(Dataset entries)

Content starts

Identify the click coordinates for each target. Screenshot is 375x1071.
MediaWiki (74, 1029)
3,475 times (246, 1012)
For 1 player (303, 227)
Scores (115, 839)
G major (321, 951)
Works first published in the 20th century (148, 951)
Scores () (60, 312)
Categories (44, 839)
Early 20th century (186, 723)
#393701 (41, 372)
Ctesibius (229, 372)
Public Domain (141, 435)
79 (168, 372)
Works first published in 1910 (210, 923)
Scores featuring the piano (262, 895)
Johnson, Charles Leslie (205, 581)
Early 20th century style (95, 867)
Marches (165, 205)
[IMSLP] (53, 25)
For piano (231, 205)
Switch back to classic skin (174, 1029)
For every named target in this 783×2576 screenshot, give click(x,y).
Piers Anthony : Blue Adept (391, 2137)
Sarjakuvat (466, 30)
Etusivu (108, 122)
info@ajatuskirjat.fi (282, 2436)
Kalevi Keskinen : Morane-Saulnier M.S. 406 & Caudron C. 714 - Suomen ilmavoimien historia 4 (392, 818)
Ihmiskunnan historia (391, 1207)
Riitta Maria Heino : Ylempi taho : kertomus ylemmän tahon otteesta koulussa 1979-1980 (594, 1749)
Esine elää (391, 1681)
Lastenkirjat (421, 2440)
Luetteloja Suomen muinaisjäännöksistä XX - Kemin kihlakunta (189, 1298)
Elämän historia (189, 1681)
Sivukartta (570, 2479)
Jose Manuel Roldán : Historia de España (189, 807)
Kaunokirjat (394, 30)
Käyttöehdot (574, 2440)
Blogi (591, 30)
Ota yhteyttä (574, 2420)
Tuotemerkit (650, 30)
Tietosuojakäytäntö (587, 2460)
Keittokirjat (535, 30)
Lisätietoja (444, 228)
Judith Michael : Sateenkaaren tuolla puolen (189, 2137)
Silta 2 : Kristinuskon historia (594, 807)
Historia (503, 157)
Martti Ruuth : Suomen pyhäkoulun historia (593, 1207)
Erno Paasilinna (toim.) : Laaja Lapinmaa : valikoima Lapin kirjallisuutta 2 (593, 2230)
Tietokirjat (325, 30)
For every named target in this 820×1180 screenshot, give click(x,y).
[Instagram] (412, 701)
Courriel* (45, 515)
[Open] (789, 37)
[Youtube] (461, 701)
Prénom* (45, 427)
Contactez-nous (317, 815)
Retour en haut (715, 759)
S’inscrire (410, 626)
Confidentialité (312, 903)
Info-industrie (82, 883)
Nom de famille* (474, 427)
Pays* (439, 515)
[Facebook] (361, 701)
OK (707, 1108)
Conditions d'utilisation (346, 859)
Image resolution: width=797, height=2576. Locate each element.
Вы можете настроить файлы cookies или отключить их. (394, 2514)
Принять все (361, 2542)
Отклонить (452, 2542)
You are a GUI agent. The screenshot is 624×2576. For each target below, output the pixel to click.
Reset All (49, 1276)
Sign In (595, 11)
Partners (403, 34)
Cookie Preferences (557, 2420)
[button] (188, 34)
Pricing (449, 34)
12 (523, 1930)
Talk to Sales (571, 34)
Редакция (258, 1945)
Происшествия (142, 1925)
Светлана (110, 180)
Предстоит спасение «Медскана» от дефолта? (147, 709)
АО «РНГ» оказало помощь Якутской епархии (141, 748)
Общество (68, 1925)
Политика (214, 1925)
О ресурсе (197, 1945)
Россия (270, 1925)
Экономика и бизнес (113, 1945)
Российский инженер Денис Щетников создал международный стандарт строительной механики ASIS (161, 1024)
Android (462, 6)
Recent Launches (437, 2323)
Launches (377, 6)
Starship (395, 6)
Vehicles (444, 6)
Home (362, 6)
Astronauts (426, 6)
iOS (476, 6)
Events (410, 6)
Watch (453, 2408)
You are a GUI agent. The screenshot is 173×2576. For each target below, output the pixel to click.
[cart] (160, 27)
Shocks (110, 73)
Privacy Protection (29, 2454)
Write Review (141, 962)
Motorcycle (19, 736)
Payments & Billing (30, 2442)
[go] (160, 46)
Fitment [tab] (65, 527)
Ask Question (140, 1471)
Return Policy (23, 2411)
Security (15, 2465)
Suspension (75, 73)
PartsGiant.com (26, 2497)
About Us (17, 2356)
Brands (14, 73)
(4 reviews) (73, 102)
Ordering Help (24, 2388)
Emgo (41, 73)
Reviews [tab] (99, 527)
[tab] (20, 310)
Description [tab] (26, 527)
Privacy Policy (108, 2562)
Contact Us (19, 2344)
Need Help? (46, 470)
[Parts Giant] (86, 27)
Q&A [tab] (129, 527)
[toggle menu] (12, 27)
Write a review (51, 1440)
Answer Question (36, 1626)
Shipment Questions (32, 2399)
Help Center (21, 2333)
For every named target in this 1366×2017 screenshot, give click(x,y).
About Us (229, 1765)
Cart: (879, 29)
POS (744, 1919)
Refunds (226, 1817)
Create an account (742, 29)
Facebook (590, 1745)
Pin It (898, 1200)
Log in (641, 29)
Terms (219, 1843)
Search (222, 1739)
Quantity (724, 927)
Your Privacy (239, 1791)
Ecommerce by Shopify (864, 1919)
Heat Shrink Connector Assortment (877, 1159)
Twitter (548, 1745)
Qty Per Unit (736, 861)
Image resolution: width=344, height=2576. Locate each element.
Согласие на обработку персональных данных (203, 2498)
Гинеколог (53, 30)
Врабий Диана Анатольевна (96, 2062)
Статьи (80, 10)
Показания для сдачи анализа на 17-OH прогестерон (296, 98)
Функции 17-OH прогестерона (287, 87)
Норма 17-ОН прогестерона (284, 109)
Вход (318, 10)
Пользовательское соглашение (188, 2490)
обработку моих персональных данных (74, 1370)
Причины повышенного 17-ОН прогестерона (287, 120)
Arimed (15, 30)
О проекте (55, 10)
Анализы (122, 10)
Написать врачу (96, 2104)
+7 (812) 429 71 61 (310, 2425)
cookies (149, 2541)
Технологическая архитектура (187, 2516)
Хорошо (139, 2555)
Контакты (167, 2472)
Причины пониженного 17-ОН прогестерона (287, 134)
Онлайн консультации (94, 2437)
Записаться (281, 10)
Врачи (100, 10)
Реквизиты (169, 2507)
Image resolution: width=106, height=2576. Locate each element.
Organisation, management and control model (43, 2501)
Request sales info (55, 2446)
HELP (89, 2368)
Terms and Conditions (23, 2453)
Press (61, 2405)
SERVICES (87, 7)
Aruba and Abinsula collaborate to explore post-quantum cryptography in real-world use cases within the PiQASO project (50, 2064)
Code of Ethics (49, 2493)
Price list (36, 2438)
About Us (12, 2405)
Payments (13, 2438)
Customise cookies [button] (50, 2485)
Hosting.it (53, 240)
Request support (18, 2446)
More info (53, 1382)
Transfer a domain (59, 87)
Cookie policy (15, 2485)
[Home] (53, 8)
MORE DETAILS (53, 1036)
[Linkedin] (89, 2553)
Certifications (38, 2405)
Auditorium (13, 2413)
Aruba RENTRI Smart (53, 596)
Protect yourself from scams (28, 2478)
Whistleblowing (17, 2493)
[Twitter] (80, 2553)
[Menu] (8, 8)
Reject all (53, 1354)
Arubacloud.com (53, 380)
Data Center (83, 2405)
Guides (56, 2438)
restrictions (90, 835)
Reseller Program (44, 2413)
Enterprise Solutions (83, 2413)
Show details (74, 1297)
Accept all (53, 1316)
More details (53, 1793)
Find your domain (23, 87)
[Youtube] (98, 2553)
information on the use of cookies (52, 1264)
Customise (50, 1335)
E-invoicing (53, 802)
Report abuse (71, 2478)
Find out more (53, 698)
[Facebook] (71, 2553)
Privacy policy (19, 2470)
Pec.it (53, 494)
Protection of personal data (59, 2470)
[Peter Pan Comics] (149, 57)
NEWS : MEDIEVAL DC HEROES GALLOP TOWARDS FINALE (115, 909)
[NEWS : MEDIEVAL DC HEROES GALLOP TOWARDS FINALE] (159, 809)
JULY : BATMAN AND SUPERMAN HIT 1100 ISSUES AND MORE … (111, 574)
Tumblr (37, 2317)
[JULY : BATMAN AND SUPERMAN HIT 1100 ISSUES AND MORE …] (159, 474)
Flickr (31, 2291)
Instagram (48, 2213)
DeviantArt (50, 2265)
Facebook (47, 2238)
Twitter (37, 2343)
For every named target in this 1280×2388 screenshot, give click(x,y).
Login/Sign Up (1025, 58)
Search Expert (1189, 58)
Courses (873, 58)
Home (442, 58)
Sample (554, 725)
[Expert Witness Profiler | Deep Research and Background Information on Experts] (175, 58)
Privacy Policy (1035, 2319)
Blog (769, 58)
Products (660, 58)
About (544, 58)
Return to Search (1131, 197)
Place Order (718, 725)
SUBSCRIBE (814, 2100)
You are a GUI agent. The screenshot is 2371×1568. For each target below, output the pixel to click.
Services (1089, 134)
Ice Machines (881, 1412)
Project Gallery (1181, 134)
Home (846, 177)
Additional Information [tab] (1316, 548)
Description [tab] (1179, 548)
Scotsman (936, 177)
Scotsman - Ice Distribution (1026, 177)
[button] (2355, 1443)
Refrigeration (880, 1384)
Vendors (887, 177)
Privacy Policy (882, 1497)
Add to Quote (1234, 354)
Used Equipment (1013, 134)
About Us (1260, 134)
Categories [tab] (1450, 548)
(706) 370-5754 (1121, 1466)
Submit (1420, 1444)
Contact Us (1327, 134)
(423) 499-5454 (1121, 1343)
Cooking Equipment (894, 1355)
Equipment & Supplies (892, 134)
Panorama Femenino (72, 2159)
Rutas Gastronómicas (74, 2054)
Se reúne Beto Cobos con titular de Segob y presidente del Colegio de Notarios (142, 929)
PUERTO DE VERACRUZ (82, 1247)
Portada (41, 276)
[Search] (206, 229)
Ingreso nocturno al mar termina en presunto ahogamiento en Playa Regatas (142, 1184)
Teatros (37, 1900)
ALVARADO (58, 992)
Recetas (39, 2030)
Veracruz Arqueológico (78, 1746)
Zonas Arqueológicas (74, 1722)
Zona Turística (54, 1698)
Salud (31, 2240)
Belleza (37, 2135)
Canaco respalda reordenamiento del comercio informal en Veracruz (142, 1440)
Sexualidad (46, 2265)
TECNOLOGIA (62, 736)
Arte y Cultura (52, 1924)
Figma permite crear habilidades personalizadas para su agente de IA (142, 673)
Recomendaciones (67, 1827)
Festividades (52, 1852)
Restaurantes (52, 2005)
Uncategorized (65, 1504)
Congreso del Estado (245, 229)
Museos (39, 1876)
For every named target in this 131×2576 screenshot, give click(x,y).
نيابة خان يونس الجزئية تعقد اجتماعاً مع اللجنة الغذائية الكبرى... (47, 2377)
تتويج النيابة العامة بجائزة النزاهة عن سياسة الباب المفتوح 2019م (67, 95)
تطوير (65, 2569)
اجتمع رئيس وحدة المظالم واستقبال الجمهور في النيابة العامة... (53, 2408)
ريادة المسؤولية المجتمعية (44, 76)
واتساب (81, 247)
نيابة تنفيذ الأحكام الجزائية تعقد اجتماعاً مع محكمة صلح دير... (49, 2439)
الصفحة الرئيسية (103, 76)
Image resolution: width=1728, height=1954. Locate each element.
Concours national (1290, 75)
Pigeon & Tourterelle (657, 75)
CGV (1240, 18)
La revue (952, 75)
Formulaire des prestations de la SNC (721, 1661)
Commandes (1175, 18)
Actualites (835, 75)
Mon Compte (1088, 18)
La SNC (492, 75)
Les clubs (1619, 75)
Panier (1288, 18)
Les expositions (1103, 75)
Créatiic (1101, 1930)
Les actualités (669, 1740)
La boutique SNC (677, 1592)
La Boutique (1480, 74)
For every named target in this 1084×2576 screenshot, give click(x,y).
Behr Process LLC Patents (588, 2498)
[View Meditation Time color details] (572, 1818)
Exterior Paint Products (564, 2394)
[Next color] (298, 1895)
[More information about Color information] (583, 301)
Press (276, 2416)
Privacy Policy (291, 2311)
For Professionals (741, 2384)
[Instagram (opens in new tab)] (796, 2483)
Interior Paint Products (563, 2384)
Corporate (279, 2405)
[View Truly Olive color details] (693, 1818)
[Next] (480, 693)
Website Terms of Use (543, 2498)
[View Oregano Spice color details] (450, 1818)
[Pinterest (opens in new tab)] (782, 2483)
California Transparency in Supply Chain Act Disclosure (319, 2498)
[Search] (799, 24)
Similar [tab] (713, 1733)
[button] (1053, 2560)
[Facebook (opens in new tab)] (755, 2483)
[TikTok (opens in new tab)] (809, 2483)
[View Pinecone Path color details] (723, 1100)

Content ends

## EXERCISE
Every line above from the line with "For every named target in this 1366×2017" to the line with "Показания для сдачи", both included, must be reproduced exactly, and no other line may appear.

## SOLUTION
For every named target in this 1366×2017 screenshot, give click(x,y).
About Us (229, 1765)
Cart: (879, 29)
POS (744, 1919)
Refunds (226, 1817)
Create an account (742, 29)
Facebook (590, 1745)
Pin It (898, 1200)
Log in (641, 29)
Terms (219, 1843)
Search (222, 1739)
Quantity (724, 927)
Your Privacy (239, 1791)
Ecommerce by Shopify (864, 1919)
Heat Shrink Connector Assortment (877, 1159)
Twitter (548, 1745)
Qty Per Unit (736, 861)
Image resolution: width=344, height=2576. Locate each element.
Согласие на обработку персональных данных (203, 2498)
Гинеколог (53, 30)
Врабий Диана Анатольевна (96, 2062)
Статьи (80, 10)
Показания для сдачи анализа на 17-OH прогестерон (296, 98)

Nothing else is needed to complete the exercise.